I'm new to pigeons and have a pair of fantails. What do I use for grit? i had some for my parakeet but its like sand so I went to the farm store and bought chicken grit...which is crushed granite. They also have oyster shells which I havent gotten yet, would a mix of the 2 be best or is the grit all wrong? help!!


----------



## Skyeking (Jan 17, 2003)

cammygirl said:


> I'm new to pigeons and have a pair of fantails. What do I use for grit? i had some for my parakeet but its like sand so I went to the farm store and bought chicken grit...which is crushed granite. They also have oyster shells which I havent gotten yet, would a mix of the 2 be best or is the grit all wrong? help!!


Pigeon red grit is best for pigeons, but oyster shell grit is also good to have. I keep both for my birds, one for the hens to help with egg laying (oyster shell), and red grit for digestion. You might be able to find a grit for doves, which may work for the pigeons.


----------



## cammygirl (Mar 2, 2009)

thanks! I just called a local store and they sell grit for pigeons. I'll stop in later today.

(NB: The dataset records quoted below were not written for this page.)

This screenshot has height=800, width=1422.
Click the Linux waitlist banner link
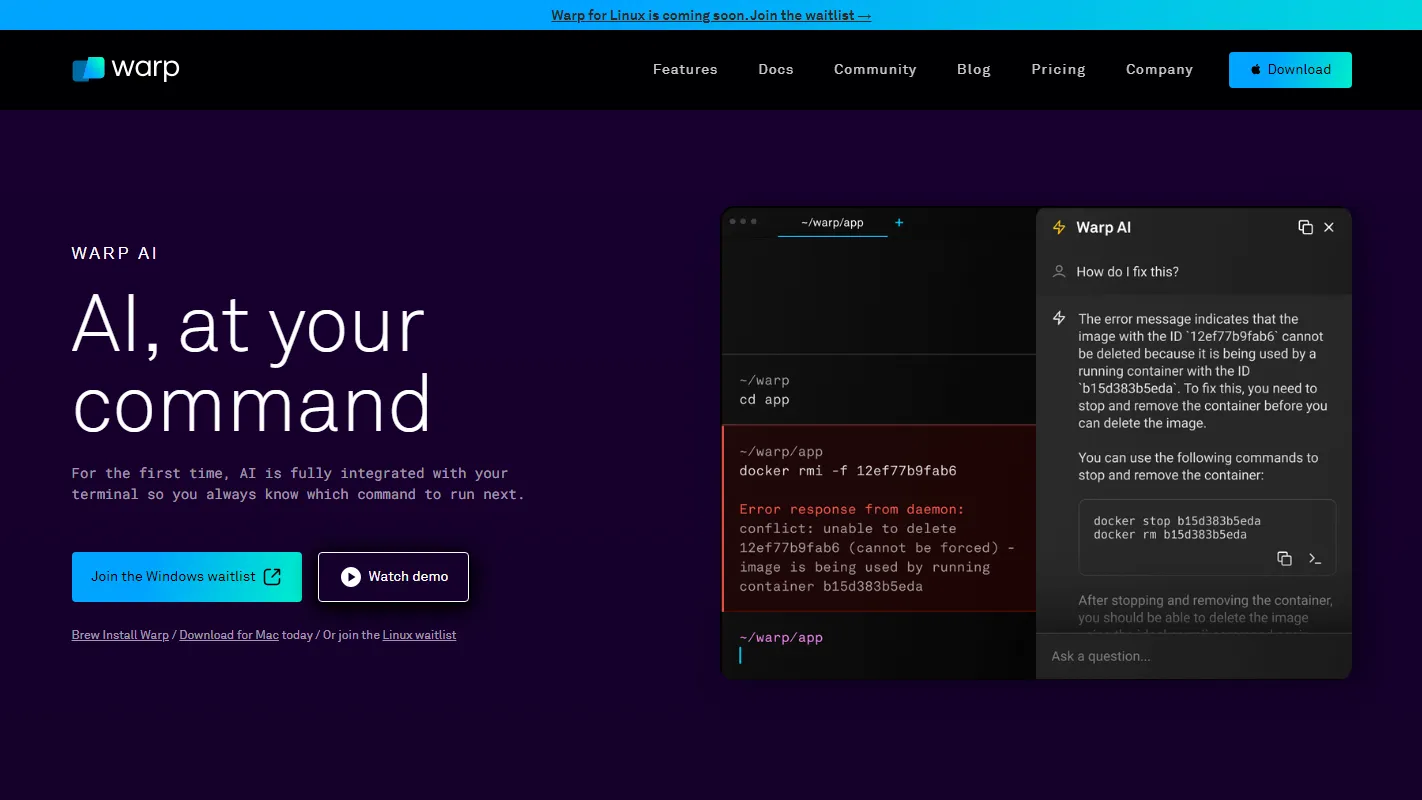710,16
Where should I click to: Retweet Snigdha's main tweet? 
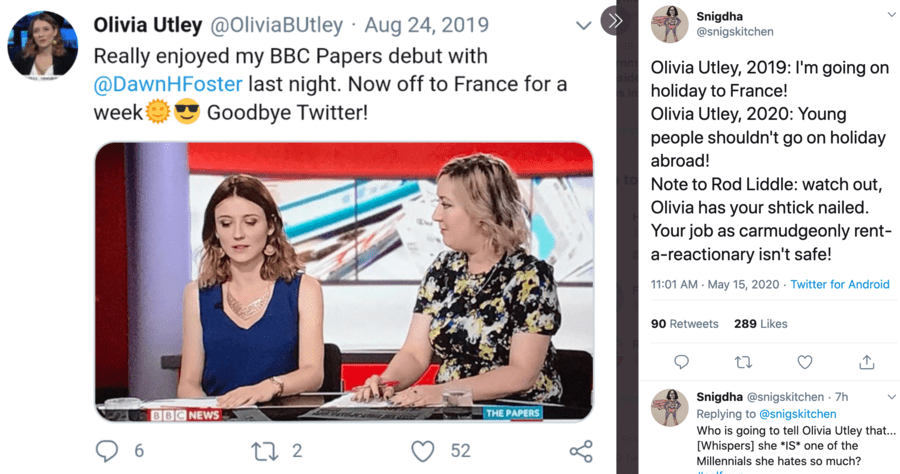(x=743, y=362)
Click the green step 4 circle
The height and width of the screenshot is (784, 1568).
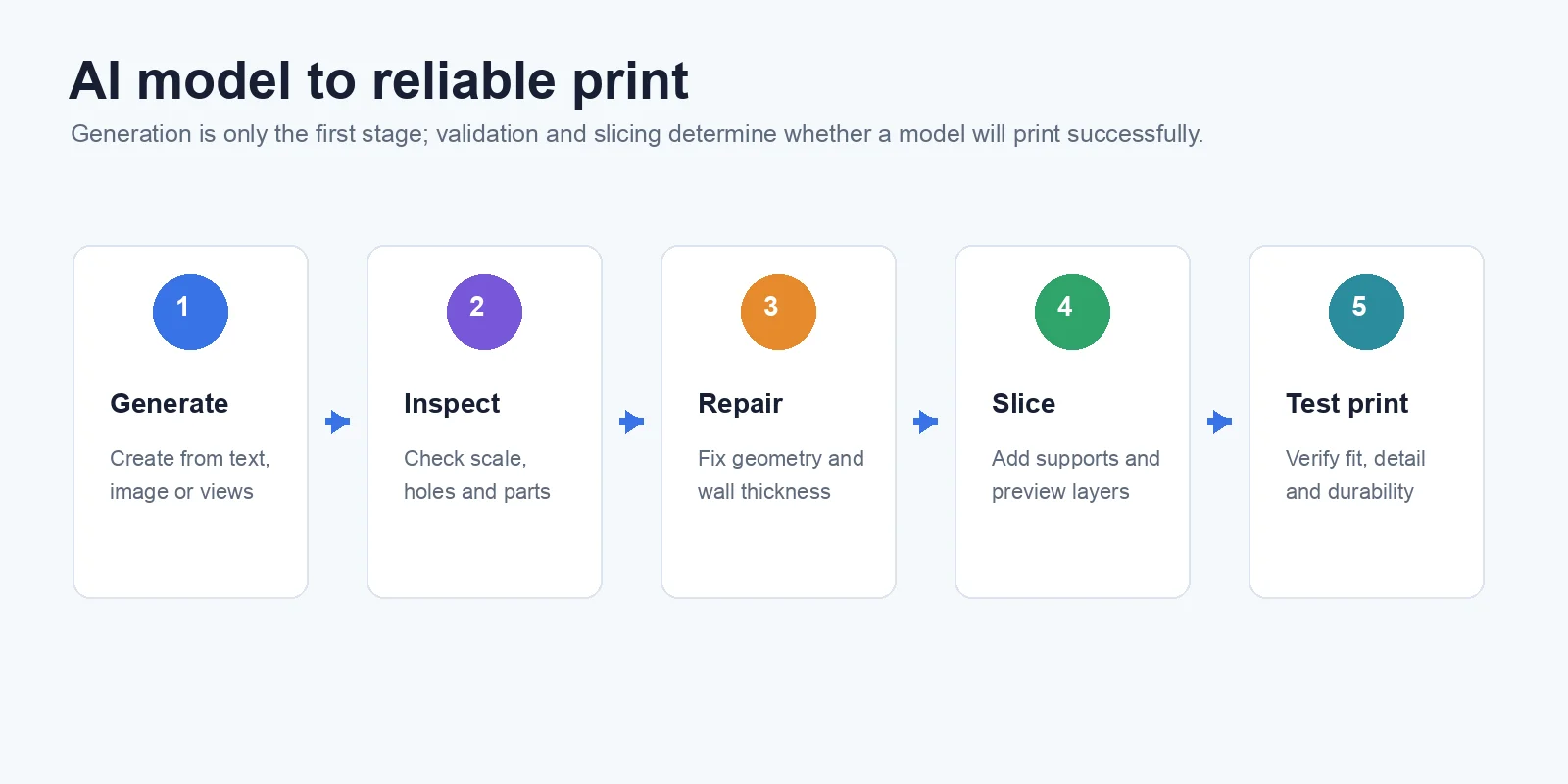pos(1072,312)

Should I just throw out the granite or give them the option of that as well?


----------



## Skyeking (Jan 17, 2003)

Good deal!!

Give granite to someone you know who has chickens.

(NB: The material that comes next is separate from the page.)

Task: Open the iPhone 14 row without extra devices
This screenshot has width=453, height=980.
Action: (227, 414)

If this is red pigeon grit be sure to look for ingredient list, if it is available, but it should be fine.


----------



## spirit wings (Mar 29, 2008)

yes red is good to have, but if you have white pigeons, they can get a pink color on their neck in the front, from leaning in and eating the red stuff. It does not bother me as I do not show, but if I used a pair for a wedding or something on a regular basis I would want to use the white grit and oystershell is good for the hens esp.


----------



## amyable (Jul 7, 2007)

I've just started giving red grit and was surprised when I found one bird's poops were the coming out the same bright colour as the grit. I wondered if it had been only eating grit and nothing else for this to happen.

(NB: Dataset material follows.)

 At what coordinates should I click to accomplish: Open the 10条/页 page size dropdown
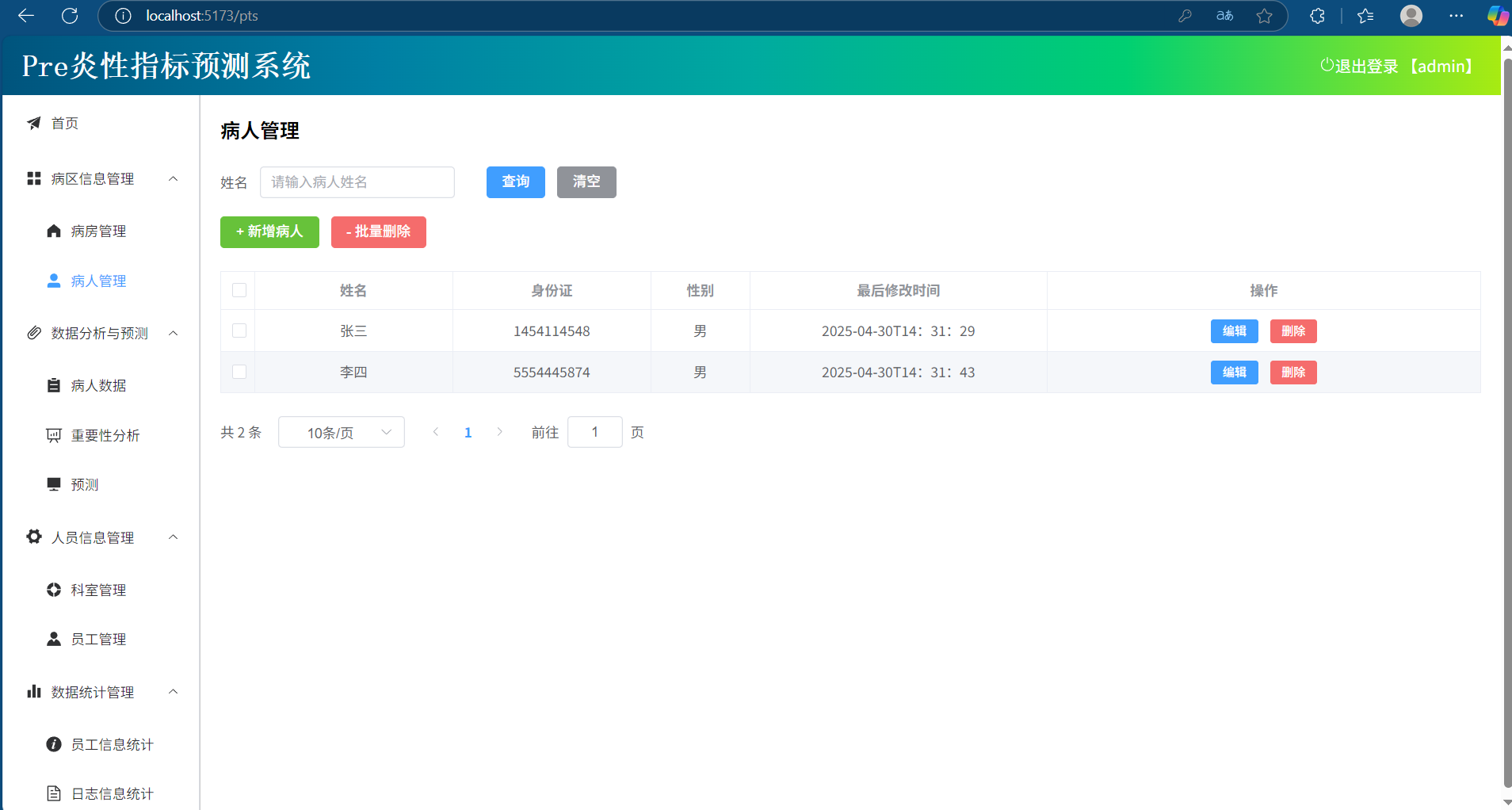point(342,432)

The others birds weren't the same, but maybe they didn't eat any.

Janet


----------



## wolfwood (Jan 26, 2009)

Cammygirl, we've found several local feed stores which do carry feed, grit, meds, & supplies specifically for pigeons. They all carry the red grit and, as it ends up, their red grit also has oyster shell already in it. As you & I are in the same general area, you may find the same to be true. Just ask your folks about ingredients before you find yourself with lots of extra oystershell (although it's also very good for the garden )


----------